__Problem__
Print out the following lines word for word, with no changes.

(Collection entries)
■ ■ ■ ■ ■

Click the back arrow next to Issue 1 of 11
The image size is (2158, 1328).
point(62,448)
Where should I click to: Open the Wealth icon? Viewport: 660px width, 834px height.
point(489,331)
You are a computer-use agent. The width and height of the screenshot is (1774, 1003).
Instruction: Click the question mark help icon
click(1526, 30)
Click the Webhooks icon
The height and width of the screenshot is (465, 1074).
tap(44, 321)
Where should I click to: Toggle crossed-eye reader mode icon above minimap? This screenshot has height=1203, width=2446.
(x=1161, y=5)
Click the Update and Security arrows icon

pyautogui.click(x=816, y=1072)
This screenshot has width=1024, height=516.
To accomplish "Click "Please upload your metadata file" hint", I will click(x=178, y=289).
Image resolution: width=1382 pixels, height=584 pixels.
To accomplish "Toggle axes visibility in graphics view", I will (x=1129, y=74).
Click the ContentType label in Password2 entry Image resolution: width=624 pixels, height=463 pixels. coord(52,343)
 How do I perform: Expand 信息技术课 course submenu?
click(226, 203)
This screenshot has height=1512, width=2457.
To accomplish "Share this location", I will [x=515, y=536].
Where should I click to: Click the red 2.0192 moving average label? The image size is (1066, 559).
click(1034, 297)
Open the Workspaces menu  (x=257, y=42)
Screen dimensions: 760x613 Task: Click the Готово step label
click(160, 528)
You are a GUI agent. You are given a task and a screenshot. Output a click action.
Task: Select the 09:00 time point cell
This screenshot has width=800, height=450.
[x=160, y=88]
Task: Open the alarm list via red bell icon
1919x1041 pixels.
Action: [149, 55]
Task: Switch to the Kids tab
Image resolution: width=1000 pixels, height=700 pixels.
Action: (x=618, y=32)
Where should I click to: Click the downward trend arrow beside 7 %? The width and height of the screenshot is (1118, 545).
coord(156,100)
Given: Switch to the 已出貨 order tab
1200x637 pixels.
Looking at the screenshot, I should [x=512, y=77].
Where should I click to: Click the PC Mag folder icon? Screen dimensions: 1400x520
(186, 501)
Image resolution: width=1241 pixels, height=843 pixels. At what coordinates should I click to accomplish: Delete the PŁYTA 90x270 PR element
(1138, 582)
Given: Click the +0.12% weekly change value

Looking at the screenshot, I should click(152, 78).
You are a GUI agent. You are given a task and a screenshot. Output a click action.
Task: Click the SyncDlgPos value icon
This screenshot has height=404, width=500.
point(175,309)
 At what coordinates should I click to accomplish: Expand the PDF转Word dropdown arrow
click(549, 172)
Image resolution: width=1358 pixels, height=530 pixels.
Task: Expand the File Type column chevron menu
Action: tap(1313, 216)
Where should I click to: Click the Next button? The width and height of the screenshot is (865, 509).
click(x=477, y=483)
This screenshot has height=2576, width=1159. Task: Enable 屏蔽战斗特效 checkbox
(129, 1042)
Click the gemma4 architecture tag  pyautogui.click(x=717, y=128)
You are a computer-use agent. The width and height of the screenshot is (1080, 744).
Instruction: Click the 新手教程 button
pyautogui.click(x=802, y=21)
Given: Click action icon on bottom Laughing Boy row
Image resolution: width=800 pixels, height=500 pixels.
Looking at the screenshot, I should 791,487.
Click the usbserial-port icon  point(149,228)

■ ■ ■ ■ ■

__Response to this task__
Click the back arrow next to Issue 1 of 11
The image size is (2158, 1328).
point(62,448)
Where should I click to: Open the Wealth icon? Viewport: 660px width, 834px height.
point(489,331)
You are a computer-use agent. The width and height of the screenshot is (1774, 1003).
Instruction: Click the question mark help icon
click(1526, 30)
Click the Webhooks icon
The height and width of the screenshot is (465, 1074).
tap(44, 321)
Where should I click to: Toggle crossed-eye reader mode icon above minimap? This screenshot has height=1203, width=2446.
(x=1161, y=5)
Click the Update and Security arrows icon

pyautogui.click(x=816, y=1072)
This screenshot has width=1024, height=516.
To accomplish "Click "Please upload your metadata file" hint", I will click(x=178, y=289).
Image resolution: width=1382 pixels, height=584 pixels.
To accomplish "Toggle axes visibility in graphics view", I will (x=1129, y=74).
Click the ContentType label in Password2 entry Image resolution: width=624 pixels, height=463 pixels. coord(52,343)
 How do I perform: Expand 信息技术课 course submenu?
click(226, 203)
This screenshot has height=1512, width=2457.
To accomplish "Share this location", I will [x=515, y=536].
Where should I click to: Click the red 2.0192 moving average label? The image size is (1066, 559).
click(1034, 297)
Open the Workspaces menu  (x=257, y=42)
Screen dimensions: 760x613 Task: Click the Готово step label
click(160, 528)
You are a GUI agent. You are given a task and a screenshot. Output a click action.
Task: Select the 09:00 time point cell
This screenshot has width=800, height=450.
[x=160, y=88]
Task: Open the alarm list via red bell icon
1919x1041 pixels.
Action: [149, 55]
Task: Switch to the Kids tab
Image resolution: width=1000 pixels, height=700 pixels.
Action: (x=618, y=32)
Where should I click to: Click the downward trend arrow beside 7 %? The width and height of the screenshot is (1118, 545).
coord(156,100)
Given: Switch to the 已出貨 order tab
1200x637 pixels.
Looking at the screenshot, I should [x=512, y=77].
Where should I click to: Click the PC Mag folder icon? Screen dimensions: 1400x520
(186, 501)
Image resolution: width=1241 pixels, height=843 pixels. At what coordinates should I click to accomplish: Delete the PŁYTA 90x270 PR element
(1138, 582)
Given: Click the +0.12% weekly change value

Looking at the screenshot, I should click(152, 78).
You are a GUI agent. You are given a task and a screenshot. Output a click action.
Task: Click the SyncDlgPos value icon
This screenshot has height=404, width=500.
point(175,309)
 At what coordinates should I click to accomplish: Expand the PDF转Word dropdown arrow
click(549, 172)
Image resolution: width=1358 pixels, height=530 pixels.
Task: Expand the File Type column chevron menu
Action: tap(1313, 216)
Where should I click to: Click the Next button? The width and height of the screenshot is (865, 509).
click(x=477, y=483)
This screenshot has height=2576, width=1159. Task: Enable 屏蔽战斗特效 checkbox
(129, 1042)
Click the gemma4 architecture tag  pyautogui.click(x=717, y=128)
You are a computer-use agent. The width and height of the screenshot is (1080, 744).
Instruction: Click the 新手教程 button
pyautogui.click(x=802, y=21)
Given: Click action icon on bottom Laughing Boy row
Image resolution: width=800 pixels, height=500 pixels.
Looking at the screenshot, I should 791,487.
Click the usbserial-port icon  point(149,228)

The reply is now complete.